Nearly nine months on, she struggles to make sense of what happened. First, there is Williams’ actions. Then there is the knowledge he was let out by the parole board. And that he was allowed to live next to her.

“It is the kind of thing that I used to ask myself a lot,” she recalls. “Like, what do you expect for these people to keep us safe; how much can they monitor everybody? Is our security and privacy enough to justify surveillance?

“I would ask myself these questions and know it is a difficult thing to decide. But it looks like people are just sitting in the middle and not making these decisions. Not being held accountable.

“They can see that someone who is potentially a threat is living next to someone who is potentially vulnerable and no-one is aware of that.”

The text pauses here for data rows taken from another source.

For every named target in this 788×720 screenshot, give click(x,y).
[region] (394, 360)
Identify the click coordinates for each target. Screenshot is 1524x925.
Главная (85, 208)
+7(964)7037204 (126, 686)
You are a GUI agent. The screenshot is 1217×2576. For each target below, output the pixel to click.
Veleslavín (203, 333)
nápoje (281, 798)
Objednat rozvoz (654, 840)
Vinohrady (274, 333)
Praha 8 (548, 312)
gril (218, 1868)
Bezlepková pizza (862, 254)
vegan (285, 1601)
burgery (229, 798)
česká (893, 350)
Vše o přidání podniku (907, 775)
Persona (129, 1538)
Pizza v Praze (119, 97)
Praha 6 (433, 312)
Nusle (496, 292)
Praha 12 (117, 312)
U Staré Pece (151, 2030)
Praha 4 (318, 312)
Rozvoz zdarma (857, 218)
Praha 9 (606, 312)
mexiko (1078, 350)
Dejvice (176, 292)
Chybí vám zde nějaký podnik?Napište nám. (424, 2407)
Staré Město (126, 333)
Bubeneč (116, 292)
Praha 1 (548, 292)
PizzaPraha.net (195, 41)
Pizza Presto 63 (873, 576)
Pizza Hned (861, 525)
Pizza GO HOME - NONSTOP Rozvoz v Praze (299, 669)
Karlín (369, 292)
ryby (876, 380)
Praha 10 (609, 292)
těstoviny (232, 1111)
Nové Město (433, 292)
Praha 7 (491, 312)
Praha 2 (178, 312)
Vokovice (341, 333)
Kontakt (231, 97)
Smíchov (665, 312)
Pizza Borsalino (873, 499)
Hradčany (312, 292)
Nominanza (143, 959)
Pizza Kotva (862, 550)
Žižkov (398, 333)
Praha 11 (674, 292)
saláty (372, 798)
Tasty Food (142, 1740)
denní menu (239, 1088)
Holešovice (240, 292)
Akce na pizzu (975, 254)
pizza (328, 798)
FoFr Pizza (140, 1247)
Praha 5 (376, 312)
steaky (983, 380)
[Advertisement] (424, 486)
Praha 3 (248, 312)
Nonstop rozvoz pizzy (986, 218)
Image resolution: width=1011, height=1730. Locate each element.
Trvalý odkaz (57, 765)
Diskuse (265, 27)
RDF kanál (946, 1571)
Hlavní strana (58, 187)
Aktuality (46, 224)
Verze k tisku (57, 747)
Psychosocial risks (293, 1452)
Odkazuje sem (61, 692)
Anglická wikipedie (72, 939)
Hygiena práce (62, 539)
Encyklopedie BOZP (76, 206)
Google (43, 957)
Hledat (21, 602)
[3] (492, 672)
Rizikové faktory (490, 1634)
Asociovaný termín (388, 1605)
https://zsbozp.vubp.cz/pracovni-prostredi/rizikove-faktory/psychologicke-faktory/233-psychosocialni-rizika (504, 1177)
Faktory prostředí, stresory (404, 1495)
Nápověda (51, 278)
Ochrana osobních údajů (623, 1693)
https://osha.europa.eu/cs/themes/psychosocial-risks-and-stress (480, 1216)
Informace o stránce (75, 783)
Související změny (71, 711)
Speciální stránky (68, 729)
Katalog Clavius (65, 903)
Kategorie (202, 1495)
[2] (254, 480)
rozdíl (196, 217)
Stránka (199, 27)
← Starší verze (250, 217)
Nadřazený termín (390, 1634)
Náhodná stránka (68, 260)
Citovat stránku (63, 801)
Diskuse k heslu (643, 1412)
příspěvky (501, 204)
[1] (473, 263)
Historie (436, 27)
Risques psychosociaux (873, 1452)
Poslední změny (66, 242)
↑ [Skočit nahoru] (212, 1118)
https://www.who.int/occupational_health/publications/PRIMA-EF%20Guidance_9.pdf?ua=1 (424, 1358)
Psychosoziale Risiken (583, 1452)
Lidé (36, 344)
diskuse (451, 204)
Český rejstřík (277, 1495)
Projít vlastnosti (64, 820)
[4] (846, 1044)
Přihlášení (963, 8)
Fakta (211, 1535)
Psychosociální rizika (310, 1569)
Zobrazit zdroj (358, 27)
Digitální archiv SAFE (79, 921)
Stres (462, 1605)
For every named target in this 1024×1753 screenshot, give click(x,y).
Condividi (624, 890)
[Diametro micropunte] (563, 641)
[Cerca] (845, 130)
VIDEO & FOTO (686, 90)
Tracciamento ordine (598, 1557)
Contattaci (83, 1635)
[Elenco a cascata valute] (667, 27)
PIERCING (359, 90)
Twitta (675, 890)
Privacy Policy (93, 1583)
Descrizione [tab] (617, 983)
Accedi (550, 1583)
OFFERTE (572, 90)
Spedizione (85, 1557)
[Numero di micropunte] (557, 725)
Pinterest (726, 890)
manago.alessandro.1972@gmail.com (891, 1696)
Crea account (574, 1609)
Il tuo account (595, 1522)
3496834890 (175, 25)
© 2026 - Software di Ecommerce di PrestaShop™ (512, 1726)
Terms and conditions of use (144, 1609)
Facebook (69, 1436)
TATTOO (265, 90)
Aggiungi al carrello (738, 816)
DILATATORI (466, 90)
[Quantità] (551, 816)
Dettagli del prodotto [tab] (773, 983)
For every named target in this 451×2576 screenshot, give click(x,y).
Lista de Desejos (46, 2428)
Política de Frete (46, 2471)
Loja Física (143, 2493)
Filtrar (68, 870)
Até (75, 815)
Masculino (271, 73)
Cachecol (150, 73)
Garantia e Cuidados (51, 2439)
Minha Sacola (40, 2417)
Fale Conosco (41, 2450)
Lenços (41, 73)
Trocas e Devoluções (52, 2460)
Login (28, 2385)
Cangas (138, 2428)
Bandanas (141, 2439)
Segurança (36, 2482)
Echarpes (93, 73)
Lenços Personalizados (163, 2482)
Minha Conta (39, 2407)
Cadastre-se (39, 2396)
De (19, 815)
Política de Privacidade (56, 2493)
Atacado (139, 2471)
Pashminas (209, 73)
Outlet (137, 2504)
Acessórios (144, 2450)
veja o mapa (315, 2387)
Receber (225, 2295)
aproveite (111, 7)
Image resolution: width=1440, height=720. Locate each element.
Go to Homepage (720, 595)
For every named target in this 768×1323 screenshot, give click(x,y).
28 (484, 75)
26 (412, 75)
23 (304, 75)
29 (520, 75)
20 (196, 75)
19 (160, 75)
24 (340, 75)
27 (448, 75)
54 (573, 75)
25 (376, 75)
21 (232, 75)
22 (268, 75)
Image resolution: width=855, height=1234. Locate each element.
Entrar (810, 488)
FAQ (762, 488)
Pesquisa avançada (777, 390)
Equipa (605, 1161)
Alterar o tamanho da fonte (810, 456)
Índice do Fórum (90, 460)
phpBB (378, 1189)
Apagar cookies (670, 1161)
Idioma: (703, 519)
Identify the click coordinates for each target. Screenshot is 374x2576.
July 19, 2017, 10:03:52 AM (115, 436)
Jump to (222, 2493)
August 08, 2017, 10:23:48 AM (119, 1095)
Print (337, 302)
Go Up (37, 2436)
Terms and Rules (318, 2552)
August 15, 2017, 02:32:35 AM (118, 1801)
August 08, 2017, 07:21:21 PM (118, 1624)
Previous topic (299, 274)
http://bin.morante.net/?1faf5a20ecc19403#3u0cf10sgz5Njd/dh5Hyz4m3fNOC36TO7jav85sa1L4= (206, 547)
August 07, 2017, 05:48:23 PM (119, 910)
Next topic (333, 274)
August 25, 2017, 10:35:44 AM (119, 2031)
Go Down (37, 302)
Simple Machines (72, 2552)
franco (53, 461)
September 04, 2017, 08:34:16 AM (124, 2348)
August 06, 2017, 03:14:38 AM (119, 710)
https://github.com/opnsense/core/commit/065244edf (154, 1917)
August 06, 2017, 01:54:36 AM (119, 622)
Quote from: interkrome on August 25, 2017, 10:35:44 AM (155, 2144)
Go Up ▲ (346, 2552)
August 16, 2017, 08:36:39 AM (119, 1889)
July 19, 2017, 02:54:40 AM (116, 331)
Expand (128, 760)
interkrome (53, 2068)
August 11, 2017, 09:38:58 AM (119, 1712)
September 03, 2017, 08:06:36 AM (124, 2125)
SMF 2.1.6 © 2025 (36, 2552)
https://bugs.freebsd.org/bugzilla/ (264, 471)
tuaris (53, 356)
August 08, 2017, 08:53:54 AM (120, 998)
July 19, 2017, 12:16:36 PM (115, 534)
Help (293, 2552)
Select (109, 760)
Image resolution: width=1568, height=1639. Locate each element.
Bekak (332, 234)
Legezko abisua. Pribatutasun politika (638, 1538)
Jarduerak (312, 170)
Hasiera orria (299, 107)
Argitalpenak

Life since the attack has done little to restore her confidence. She has been moved to another bedsit in Brighton. “I was given a new box to sit in,” she says. “I was glad to be able to have a new place to go to but then it was just like I was just left here.”

Since moving, she describes being passed around between various support agencies without getting psychological and practical help.

“All I ask is that someone would be with me, something consistent,” she says. “It seems like every day there is a new organisation that I am supposed to be speaking with.

“The appointments are all in the community and I was like, ‘Could we not at least start with home visits’? But it seems very much like if you are not in a position to attend appointments, then you cannot go.

“I am not expecting the earth to be moved but the amount of struggle it required is beyond me. I became jaded very quickly.

“I could have a friend with me at home for the first couple of visits if possible. Then I would feel more confident with who I was seeing. Maybe I would have ended up looking forward to seeing them. Would that be such a travesty of justice?”

Her sister, Sophea Lerner, came over from Australia in January and tried to help. She too got frustrated with the amount of support her sister could access. She worries desperately about her and the ongoing psychological trauma.

“Imagine if you come out of your house,” she said, “and your neighbour in a non-excessive way smiles and that is a major trigger for the memory of being stabbed.”

She added: “The image that I have in my mind is that the system is like a game of Jenga and everybody is so badly trying to make sure the piece they are working on does not get pulled out that no-one notices the system has collapsed.”

Williams was sent to prison for life on Monday, for the second time. He could be eligible for parole in 16 years.